___ Entries supplied

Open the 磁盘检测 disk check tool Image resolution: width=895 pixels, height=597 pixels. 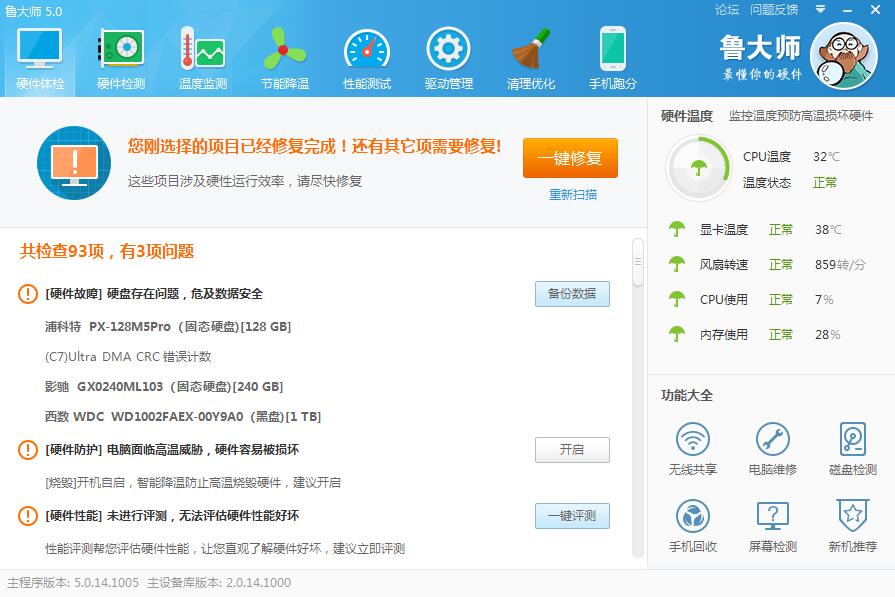pyautogui.click(x=852, y=448)
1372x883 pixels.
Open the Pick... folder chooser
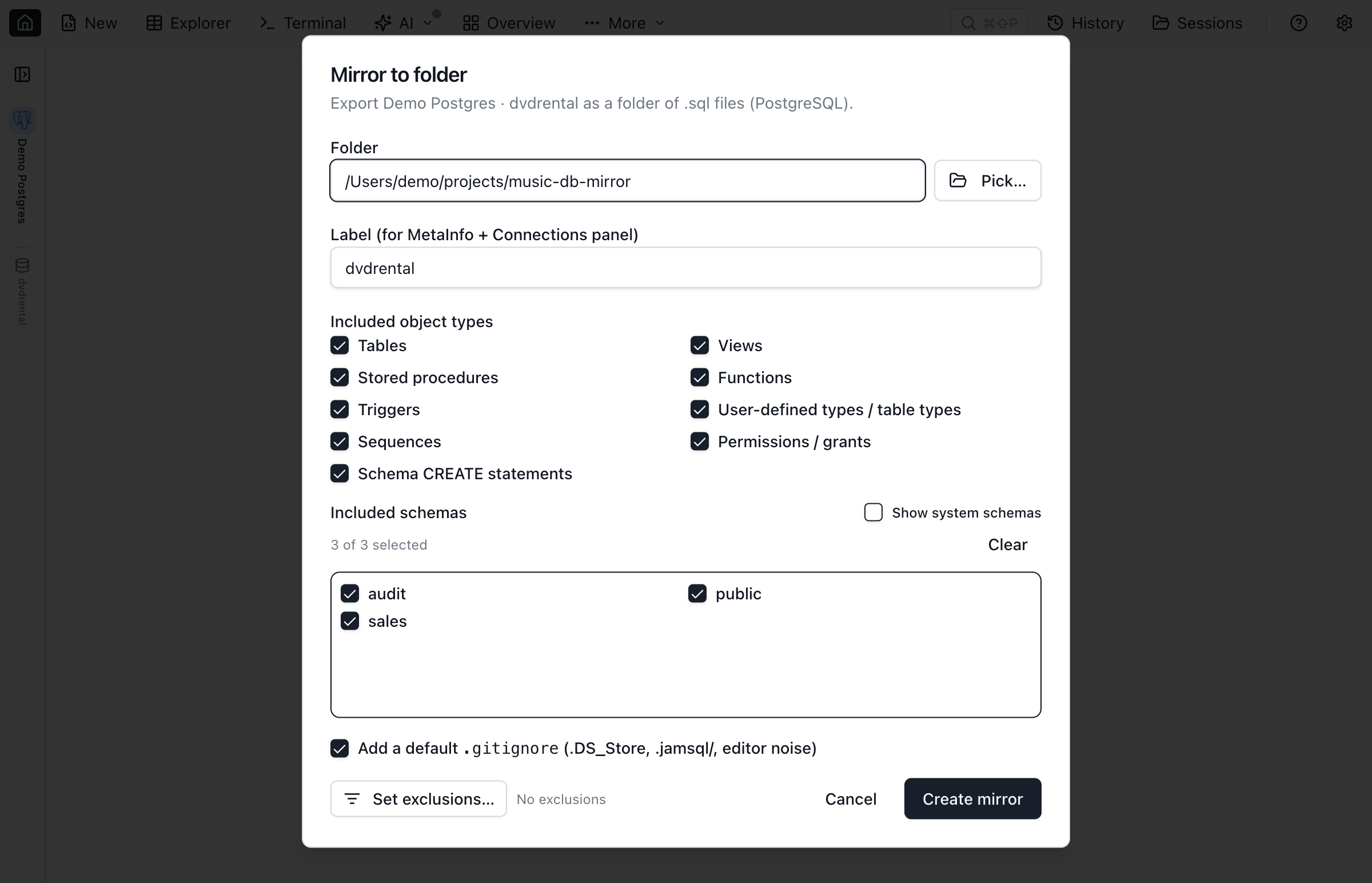pyautogui.click(x=987, y=181)

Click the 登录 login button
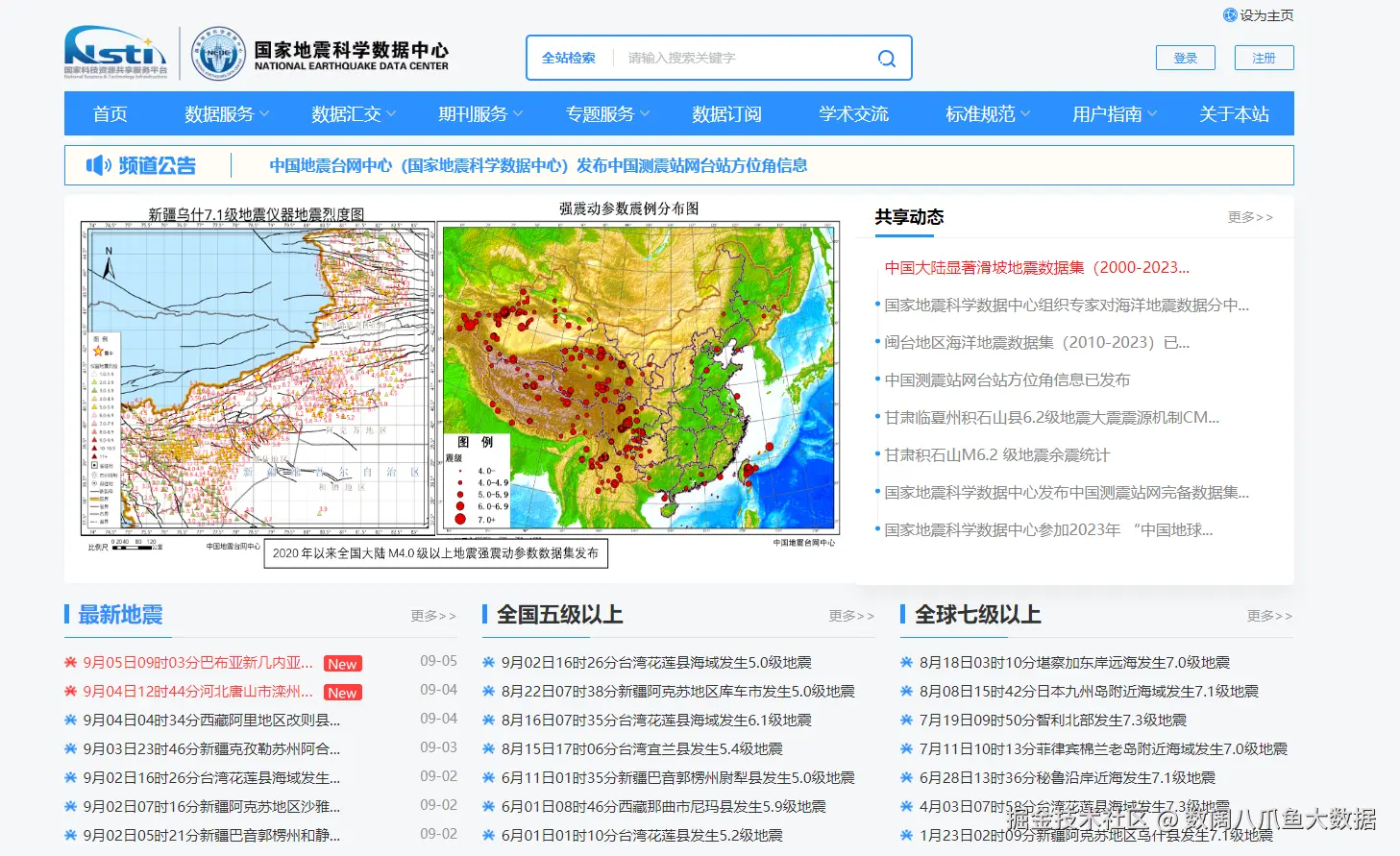(1186, 58)
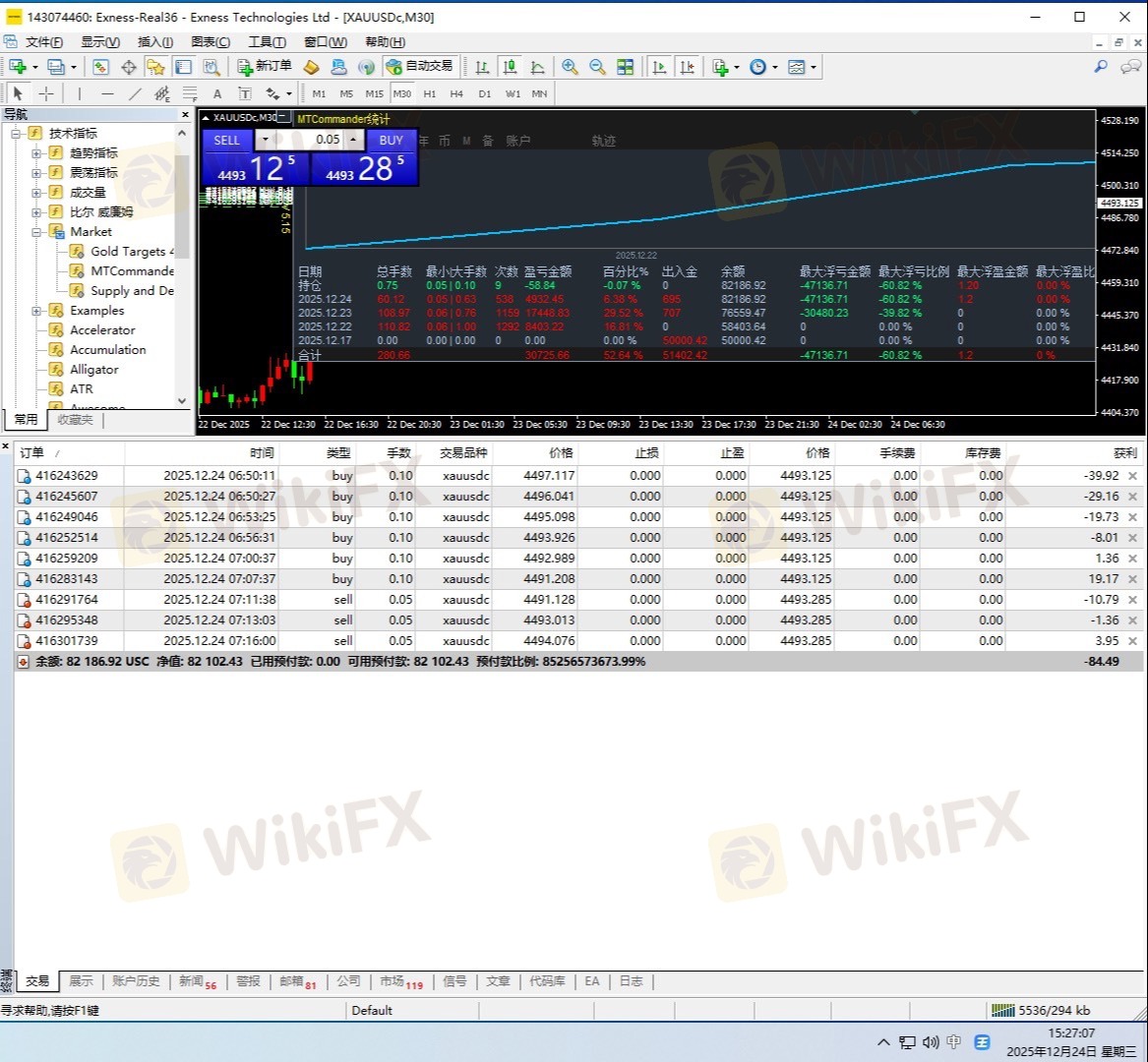This screenshot has width=1148, height=1062.
Task: Toggle the chart shift button
Action: coord(688,67)
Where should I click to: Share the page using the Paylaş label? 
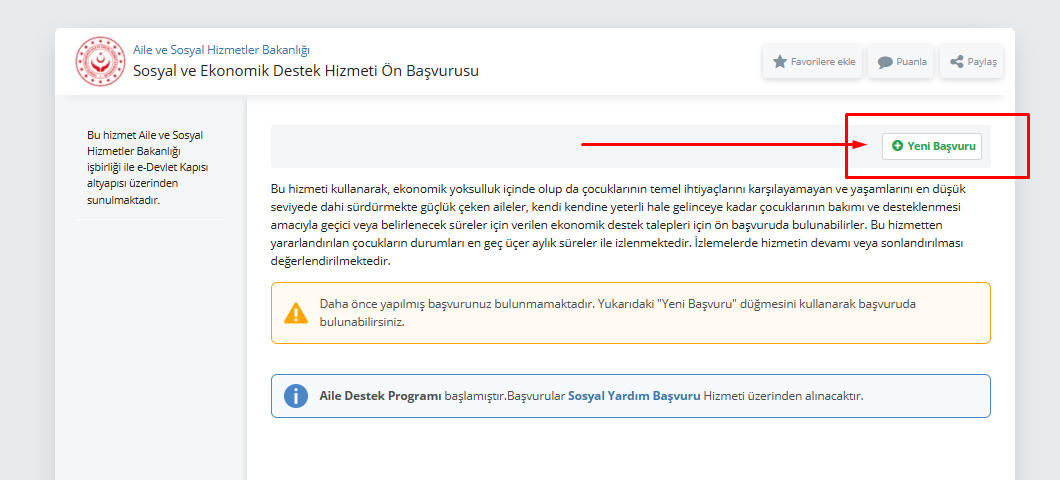[x=981, y=62]
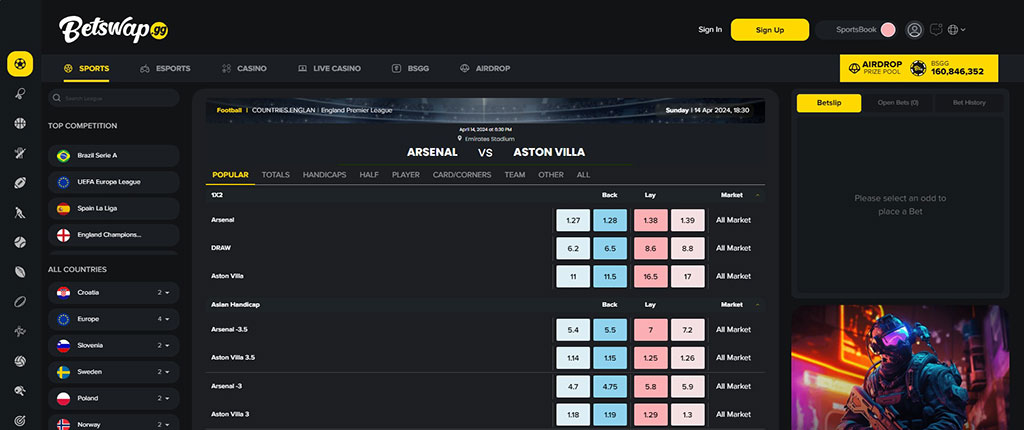Open the language globe dropdown
Screen dimensions: 1024x430
956,29
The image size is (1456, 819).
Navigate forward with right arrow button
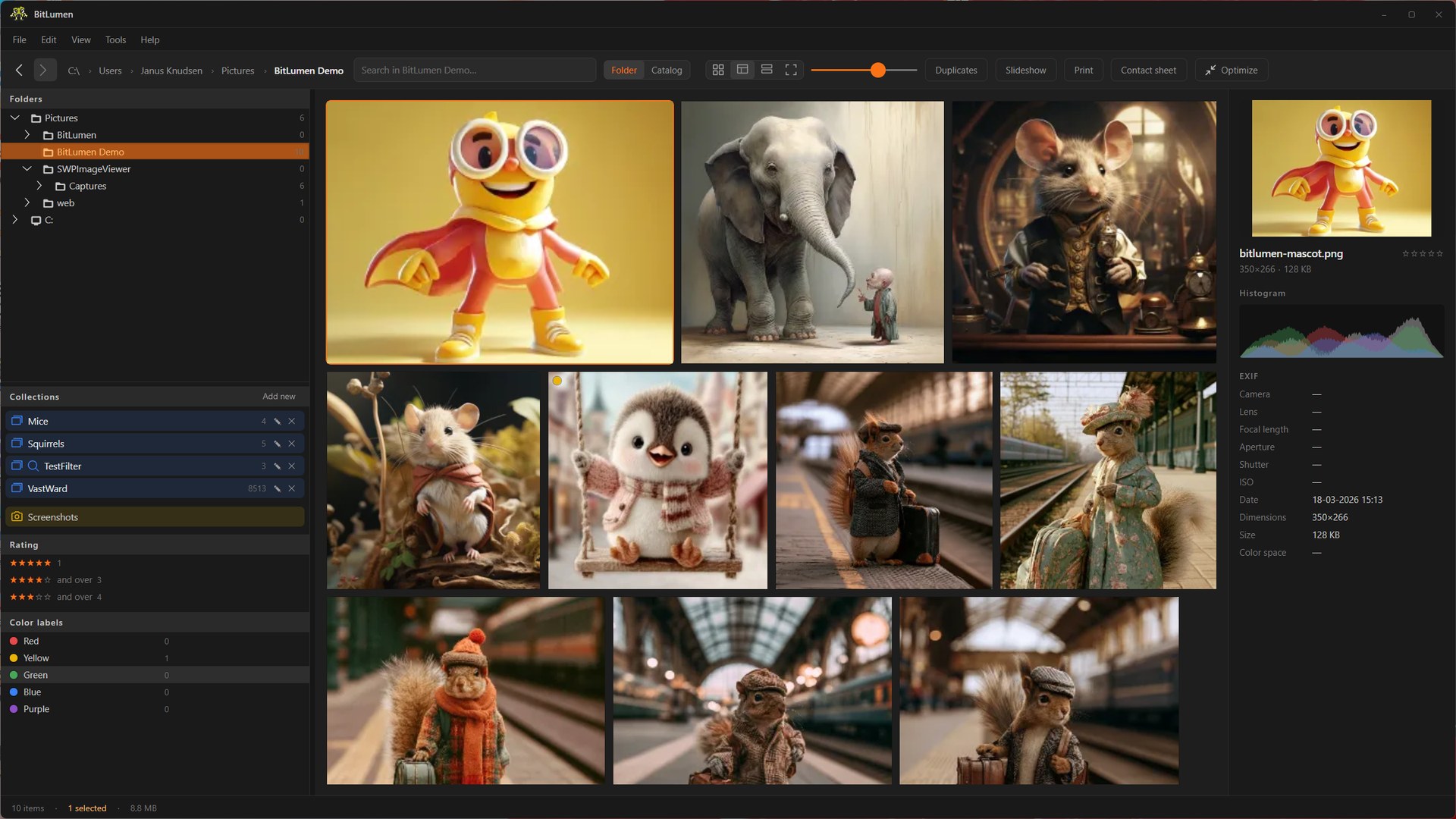click(44, 70)
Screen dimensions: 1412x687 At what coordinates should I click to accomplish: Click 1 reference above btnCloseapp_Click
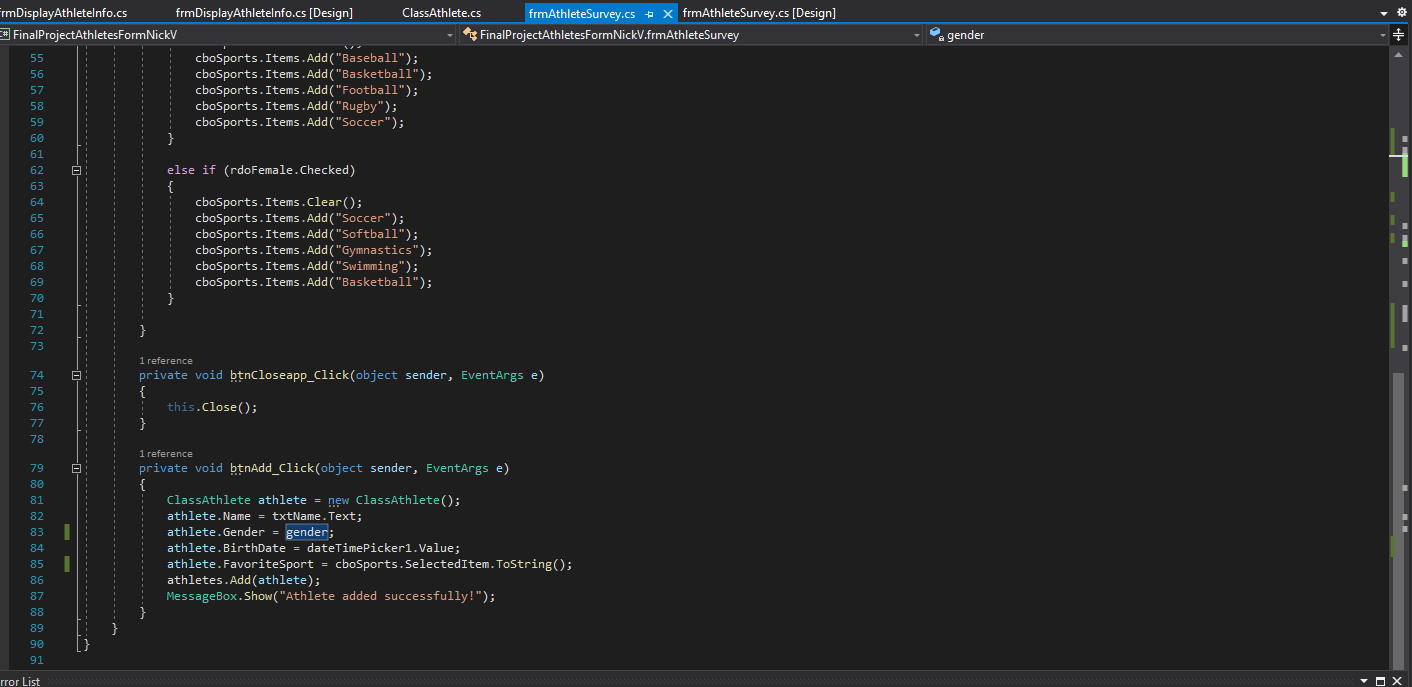pos(166,360)
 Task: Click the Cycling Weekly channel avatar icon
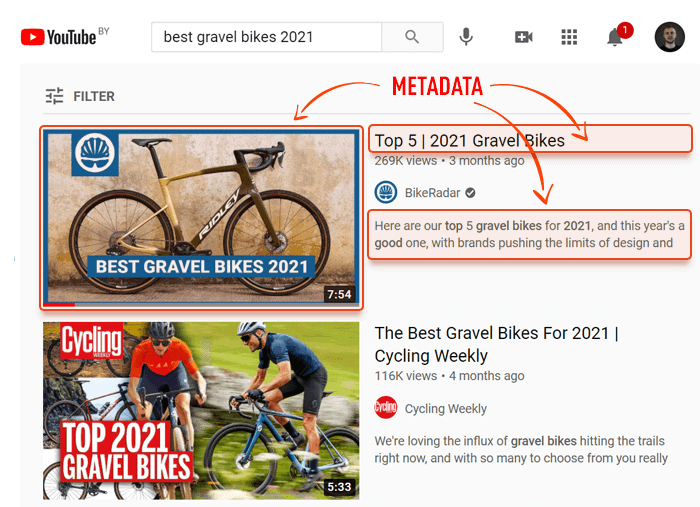(386, 407)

______

From the line containing "Open the Pick... folder chooser" to the final line of the entries, both included, transcribe every line exactly, omit the pictures, and add nothing more.

◆ Problem solution:
Open the Pick... folder chooser
pyautogui.click(x=987, y=181)

Click the 登录 login button
(1186, 58)
This screenshot has width=1148, height=1062.
Task: Toggle the chart shift button
Action: coord(688,67)
Where should I click to: Share the page using the Paylaş label? 
[x=981, y=62]
Open the language globe dropdown
Screen dimensions: 1024x430
956,29
The image size is (1456, 819).
Navigate forward with right arrow button
click(44, 70)
Screen dimensions: 1412x687 At what coordinates should I click to accomplish: Click 1 reference above btnCloseapp_Click
pos(166,360)
 Task: Click the Cycling Weekly channel avatar icon
(386, 407)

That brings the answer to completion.